Since then, more than 100 children have found a home at the Guang'ai Waifs School, and some have re-entered society and live independent lives.
"It's so joyful for me to see these children have changed so much, and I feel all my efforts have paid off," said the 40-year-old Shi.
Nestled in a remote village in Beijing's northeast suburbs, the two-story main brick building sits inconspicuously among villagers' bungalows.
On a brilliant Sunday morning, children of all ages play games in the courtyard, some gathering around the visiting volunteers and posing for photos.
Loud music floats down from a dancing room on the second floor, where several girls rehearse to Western music.
"At first there were only seven children in the school. Now we have 87 children, and around 20 are studying in vocational schools," Shi said.
As more and more children were saved from homelessness, the need for stable financial support became urgent.
"I can't imagine how we went through all the difficulties.
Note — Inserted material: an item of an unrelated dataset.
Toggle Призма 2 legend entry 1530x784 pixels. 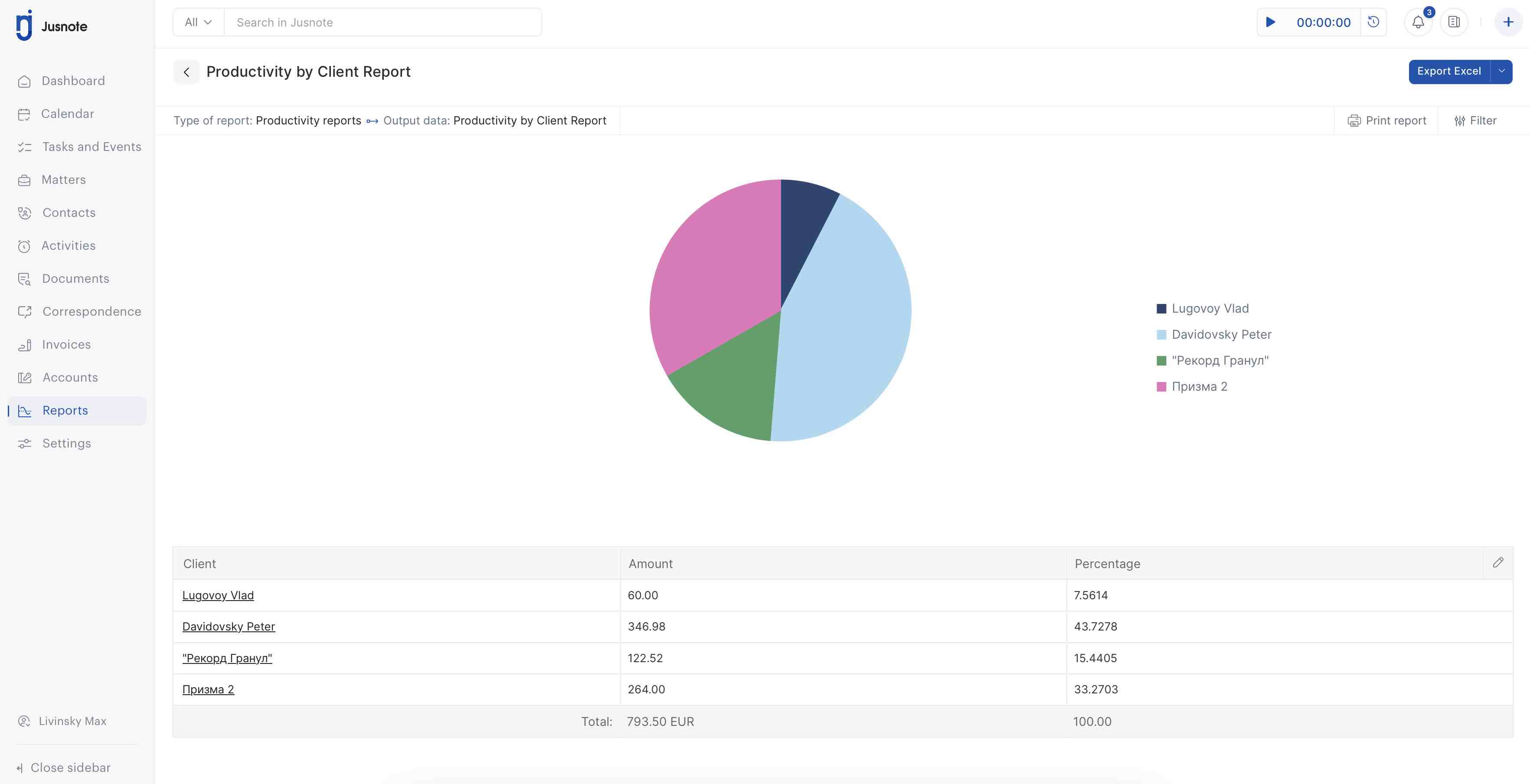tap(1199, 387)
Sometimes children could only have cabbage because we did not have money to buy any other food, and that is why was I dubbed 'cabbage dad'," he recalled.
"Sometimes I thought I would collapse and couldn't help crying, but I had to hold on as I couldn't give up the children," recalled Shi.
In 2007, a commercial about Shi and his school put him in the limelight and brought an outpouring of donations.
Now, the China Foundation of Culture and Arts for Children allocates annual funding to support the school, and in addition to governments, various non-governmental organizations and volunteers also keep donating.
"Thanks to their help, now we don't have financial difficulties any more," Shi said.
However, helping these children get rid of the shadows of past misfortunes and rejoin society has proven far more difficult.
"Most of the homeless children have a negative attitude to life when they're sent to the school. They're not willing to communicate with us."
"You need love, unselfish love, to move them, and it requires great patience," he said.
A 15-year-old Tibetan girl named Tse Lhamo, for example, wouldn't speak to anyone in her early days at the school. Shi later found she was fond of dancing.
"I bought dancing clothes with her, and sometimes I tried to dance with her even though I wasn't a good dancer at all," said Shi, who gradually won her trust.
"Once they trust you, these children will say anything to you, and you can see they change very quickly," Shi said.
Children in the school study Chinese, math and English, in addition to art classes such as music, dancing and painting. And when they reach a certain age they are recommended for a vocational school or a job.
Li Shasha, 17, from Henan province, who stayed at Guang'ai for two years, is now studying computer design in a vocational school in Beijing.
Guang'ai school covers all of his fees and he returns to the school once a month to get a living subsidy, and to visit Shi and his teachers and friends.
"I'm deeply grateful for Father Shi. Without him I couldn't have what I have today," Li said.
"It's very amazing to find these children are so talented and kind. It's hard to see they have encountered such difficulties. I hope there can be more people like Shi in China," said Tomasz Sajewicz, a Polish journalist and volunteer at the school.
Shi believes his own effort is far from enough.
"I'm only one person. And taking care of homeless children requires efforts from government and the whole society," he said.
Shi is currently compiling a set of books with other teachers, recording their experiences caring for and educating homeless children.
"I hope it may be useful for other similar organizations and have a more far-reaching effect in helping homeless children," he said.